Sonnennest

4 Januar 2012

Vom Reisen und Ankommen

Veröffentlicht von: Nina Rebekka

Glastonbury_Tor_Foto von Marion Rabelhofer

Hallo ihr Lieben im Jahr 2012!

Diese lange, teils unfreiwillige, Blogpause resultiert aus: Feiertagen und kulinarischen Terminen, sowie einer Englandreise, auf der mir der Zugang zum Netz aus unterschiedlichen Gründen verwehrt blieb.

Habt ihr den Ausklang des Jahres schön verbracht? Pläne und Vorsätze fürs neue Jahr gibt’s auch schon?! Wenn so etwas Neues vor einem liegt, da kommt man ja schnell in große Erwartungshaltungen …

So ist es mir mit England ergangen.
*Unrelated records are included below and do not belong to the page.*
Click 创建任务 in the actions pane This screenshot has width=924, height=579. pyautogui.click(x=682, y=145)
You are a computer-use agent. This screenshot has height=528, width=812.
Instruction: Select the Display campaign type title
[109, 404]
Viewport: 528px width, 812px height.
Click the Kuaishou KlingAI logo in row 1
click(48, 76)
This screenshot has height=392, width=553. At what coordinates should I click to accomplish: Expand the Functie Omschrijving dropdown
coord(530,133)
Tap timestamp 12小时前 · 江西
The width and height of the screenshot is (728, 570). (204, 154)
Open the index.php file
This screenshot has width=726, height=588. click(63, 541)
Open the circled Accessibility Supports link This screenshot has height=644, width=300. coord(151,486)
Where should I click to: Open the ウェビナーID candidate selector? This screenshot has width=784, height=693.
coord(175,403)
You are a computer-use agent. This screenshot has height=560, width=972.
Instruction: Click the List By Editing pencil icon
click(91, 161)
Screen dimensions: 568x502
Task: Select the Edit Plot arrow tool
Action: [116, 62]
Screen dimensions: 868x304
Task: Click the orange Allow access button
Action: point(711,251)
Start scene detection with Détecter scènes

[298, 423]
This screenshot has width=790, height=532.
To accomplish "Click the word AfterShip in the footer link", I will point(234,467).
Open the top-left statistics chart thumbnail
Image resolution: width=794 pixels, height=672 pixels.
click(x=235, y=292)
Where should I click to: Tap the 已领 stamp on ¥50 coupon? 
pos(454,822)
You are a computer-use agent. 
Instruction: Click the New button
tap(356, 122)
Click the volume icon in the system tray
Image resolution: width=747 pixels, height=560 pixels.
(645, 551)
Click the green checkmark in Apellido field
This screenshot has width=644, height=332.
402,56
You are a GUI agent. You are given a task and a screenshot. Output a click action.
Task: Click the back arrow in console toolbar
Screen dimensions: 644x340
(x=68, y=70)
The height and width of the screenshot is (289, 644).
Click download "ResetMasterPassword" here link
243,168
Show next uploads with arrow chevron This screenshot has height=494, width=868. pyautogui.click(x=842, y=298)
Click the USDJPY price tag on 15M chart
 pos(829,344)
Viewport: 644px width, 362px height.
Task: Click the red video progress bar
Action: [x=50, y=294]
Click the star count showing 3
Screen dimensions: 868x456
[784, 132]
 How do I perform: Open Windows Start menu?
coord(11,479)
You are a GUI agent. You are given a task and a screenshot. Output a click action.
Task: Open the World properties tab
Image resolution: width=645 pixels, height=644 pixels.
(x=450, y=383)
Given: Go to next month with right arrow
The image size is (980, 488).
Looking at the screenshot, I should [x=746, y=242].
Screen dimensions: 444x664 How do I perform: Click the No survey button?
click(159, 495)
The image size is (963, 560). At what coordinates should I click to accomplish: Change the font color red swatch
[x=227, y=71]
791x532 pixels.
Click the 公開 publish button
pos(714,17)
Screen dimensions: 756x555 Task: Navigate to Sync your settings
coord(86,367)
Weiter als bis nach London hatt ich’s bis vor kurzem noch nie geschafft und es war immer ein bisschen wie nach Hause kommen. Dann war’s dieses Mal endlich soweit: Glastonbury! Wie viel ich schon von Avalon gelesen, gehört und gesehen hatte … Ein Teil von mir ist ja immer noch recht unruhig und auf der Suche (fataler Weise im Außen ;O)
Also war die Erwartung, die Hoffnung da, endlich diesen Klick innerlich zu spüren. Einen Ort zu finden, an dem eine bis dato verschlossene Tür in mir aufgeht und spirituelles Wissen und ErInnerungen preis gibt.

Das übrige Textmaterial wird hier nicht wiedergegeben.